If I haven’t heard it once recently, I’ve heard it a million times already…..”You are so calm.”
I literally looked around to see who they were talking to and then do the whole point at myself to mouth, “me?”
“Wait until you get to know me……” I sheepishly replied.
It really doesn’t take much for me to come unglued. I mean really. I try. Really I do but sometimes it just happens. I can feel the “Elmer’s glue” God used to plug up the holes of my brokenness crack and peel right off.
Am I alone? I mean is it just me or can anyone out there go with me on this one???
I used to call it my “mean teacher” personality. A couple of kids fight and she appears. Sometimes my evil twin shows up in other places. At the slam of a car door. At slow check out line. Oh, even at church.
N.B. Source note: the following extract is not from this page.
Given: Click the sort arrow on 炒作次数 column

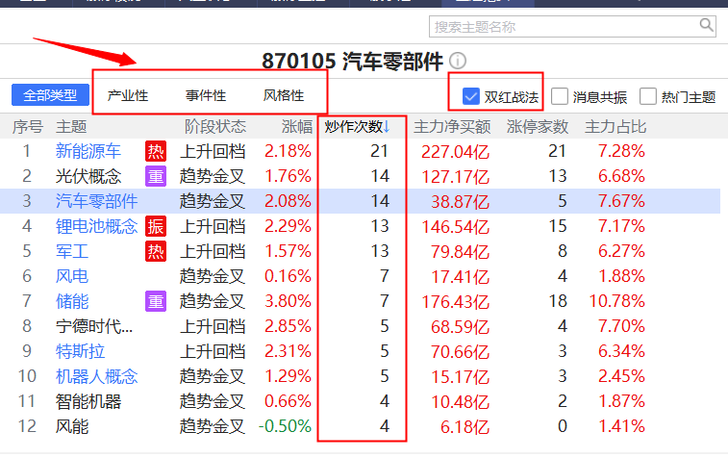Looking at the screenshot, I should pyautogui.click(x=387, y=127).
Yep. She seeps in those Holy doors at times.
I think age has something to do with it though. I mean….. I do come undone at times….. but not like I used to. Just the other day I breathed under my breath, “Life is way too short for drama.”
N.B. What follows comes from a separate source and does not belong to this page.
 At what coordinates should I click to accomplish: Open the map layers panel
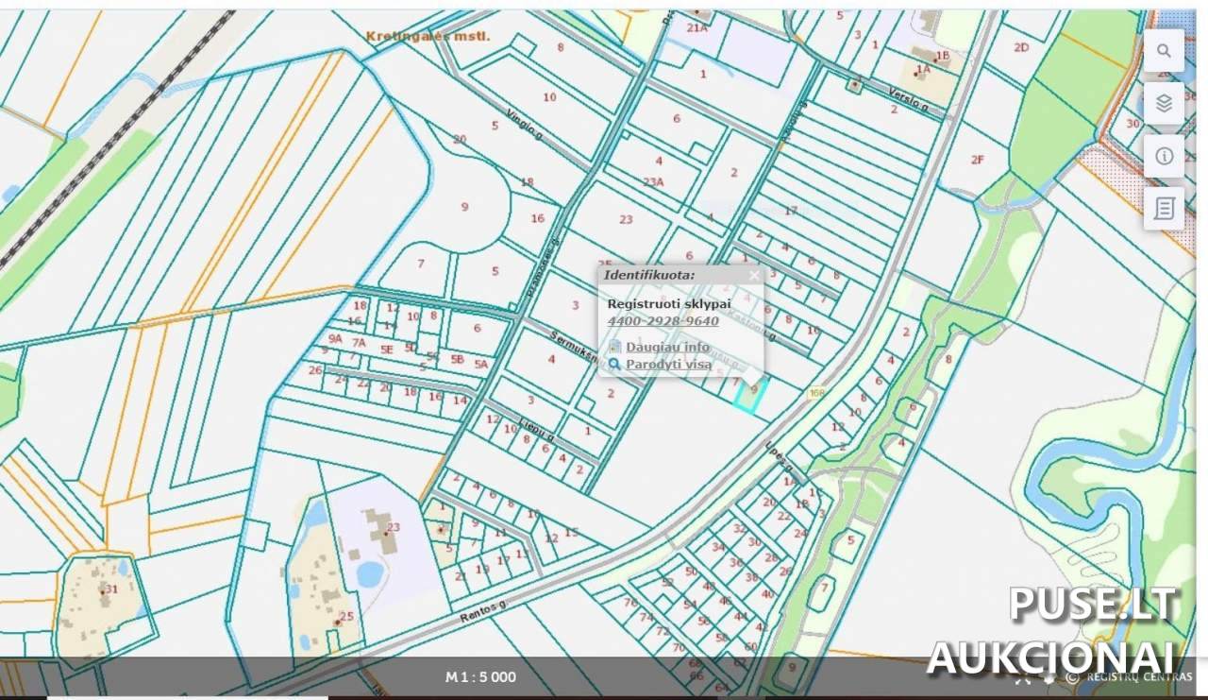(1164, 104)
No. I think the real reason is simple….. Jesus. I’ve allowed Him to fill me up. He is who I look for now. He is what I am living for. He’s all up in my business and I am welcoming Him into my messy real life….. not the one everyone sees from the outside. The inside inside….. you know what I mean. He gets to see it all and bless His heart He is so patient. Patiently gluing me back together again one broken piece at a time.